Minor naming nit: this function is compute_precomputed_commitment while the new public wrapper below is preprocessed_commitment — "precomputed" vs "preprocessed". The inconsistency is understandable (preserving the old name as #[doc(hidden)]), but a reader encountering both names for the first time may wonder if they compute different things. A brief one-liner comment on this function noting it's the raw computation behind preprocessed_commitment would make the relationship explicit.

[github-actions]

Codex Code Review

Found one issue:

Performance: significant fallback regression
prover/src/tables/page.rs:354

preprocessed_commitment now recomputes zero-init PAGE commitments on every zero page when (page_size, blowup, coset) is not in the static table, e.g. CLI-supported blowup 16 or a non-3 coset. The old OnceLock avoided repeated work, albeit with an unsafe keying bug. For a program with many stack/heap pages, this repeats a very large FFT/LDE/Merkle build per page. At DEFAULT_PAGE_SIZE and blowup 16, that is 2^22 LDE rows per zero page.

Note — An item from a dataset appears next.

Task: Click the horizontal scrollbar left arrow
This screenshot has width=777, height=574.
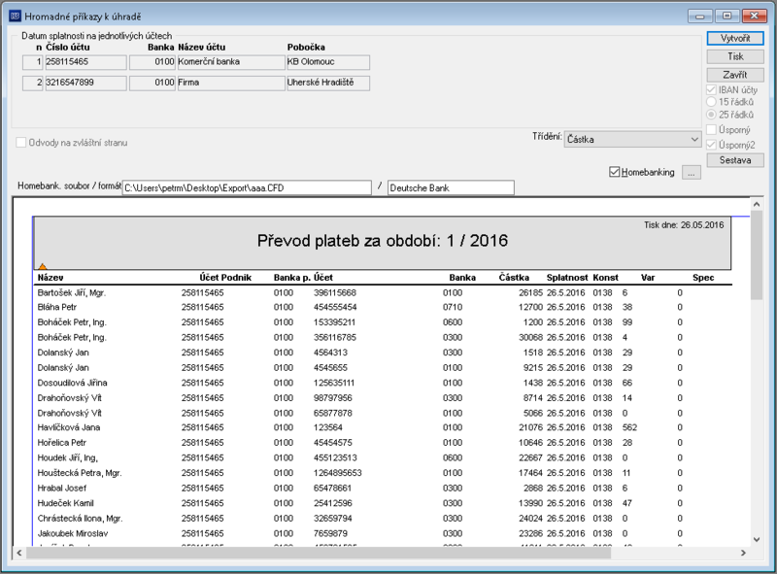Action: [19, 553]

Actionable fix: keep the static fast path, but cache fallback zero-page commitments keyed by (page_size, blowup_factor, coset_offset) so non-static options compute once per geometry/options tuple.

No security vulnerabilities found in the changed verifier commitment path. Incorrect supplied page commitments appear to reject rather than silently pass.

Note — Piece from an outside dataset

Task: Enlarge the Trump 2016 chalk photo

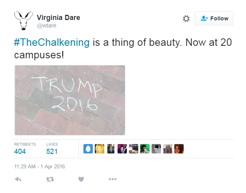Action: [70, 100]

I could not run cargo check -p lambda-vm-prover --tests because rustup tried to sync the pinned toolchain under read-only /home/runner/.rustup.

[claude]

Low – undocumented first-match-wins behaviour

If page_commitments contains two entries with the same page_base (e.g. a caller accidentally duplicates an entry), .find() silently uses the first one. A wrong commitment will still cause Fiat-Shamir rejection, so this can't silently accept a bad proof, but it can cause a head-scratcher where a caller updates the second copy of a duplicate and wonders why nothing changes.

Consider documenting the contract ("each page_base must appear at most once") in the verify_with_options / VmAirs::new doc-comments, or adding a debug_assert! that the slice has no duplicate page_base values.

[claude]

Review: perf: page preprocessed commitment

Summary

Good, focused optimization. The two changes (static const commitments for zero-init pages, caller-supplied commitments for ELF data pages) are well-separated, and the trust model is correctly documented and tested. The 43× cycle reduction for the recursion guest is significant.

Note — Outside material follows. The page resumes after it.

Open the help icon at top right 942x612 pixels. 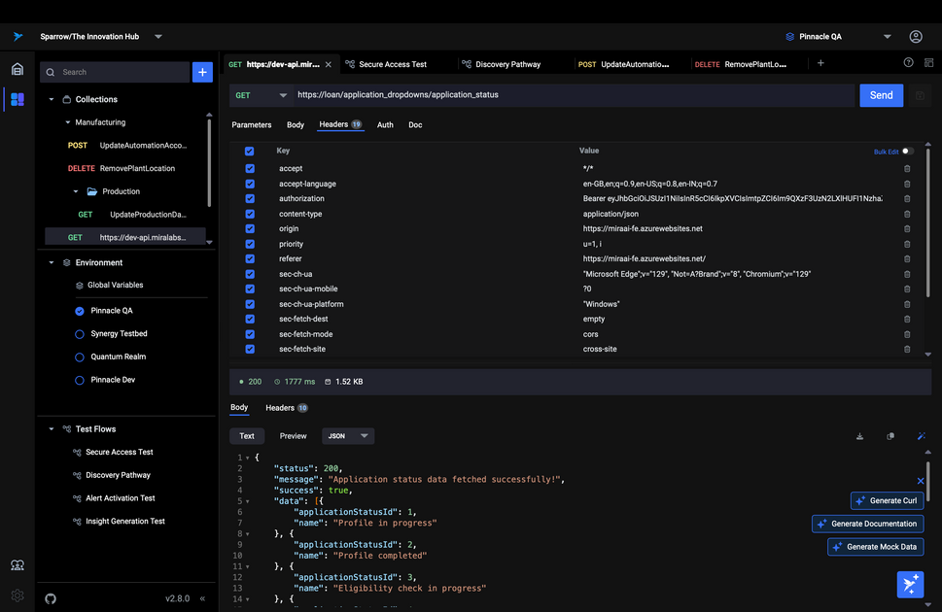point(908,63)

Security properties hold: a wrong page_commitments entry feeds into the Fiat-Shamir transcript and causes the proof to be rejected (Ok(false)), never silently accepted. The explicit coset_offset == 3 guard in preprocessed_commitment ensures the baked-in constants are never used for a different LDE domain.

Issues

Low – duplicate page_base entries (inline comment): list.iter().find() silently uses the first match if the caller provides duplicate page_base keys. Wrong values are still rejected by Fiat-Shamir, so this is not a security bug, but the contract should be documented or enforced with a debug_assert!. See inline.

Low – missing partial-coverage test: page_commitments_some_matches_default_path only exercises the case where every ELF data page is in the list. The interesting correctness edge is when only a subset of pages is supplied — those pages use the caller's commitment, the rest fall through to compute_precomputed_commitment. That path is correct by construction, but a test would pin the behaviour:

// supply only the first page; the rest recompute from ELF
let partial = &list[..1];
let ok = verify_with_options(&vm_proof, &elf_bytes, &options, None, Some(partial))
    .expect("partial page_commitments should not error");
assert!(ok, "partial page_commitments must still verify");

Notes

• Removing the OnceLock cache is the right call: the old cache was keyed only on page content, not on ProofOptions, so it was silently wrong for processes with multiple blowup/coset configurations. The new static lookup is both faster and correct.
• The static_zero_page_commitment function is a clean pattern; the regeneration instructions and drift tests are thorough.
• #[doc(hidden)] on compute_precomputed_commitment is a good nudge that production callers should go through preprocessed_commitment.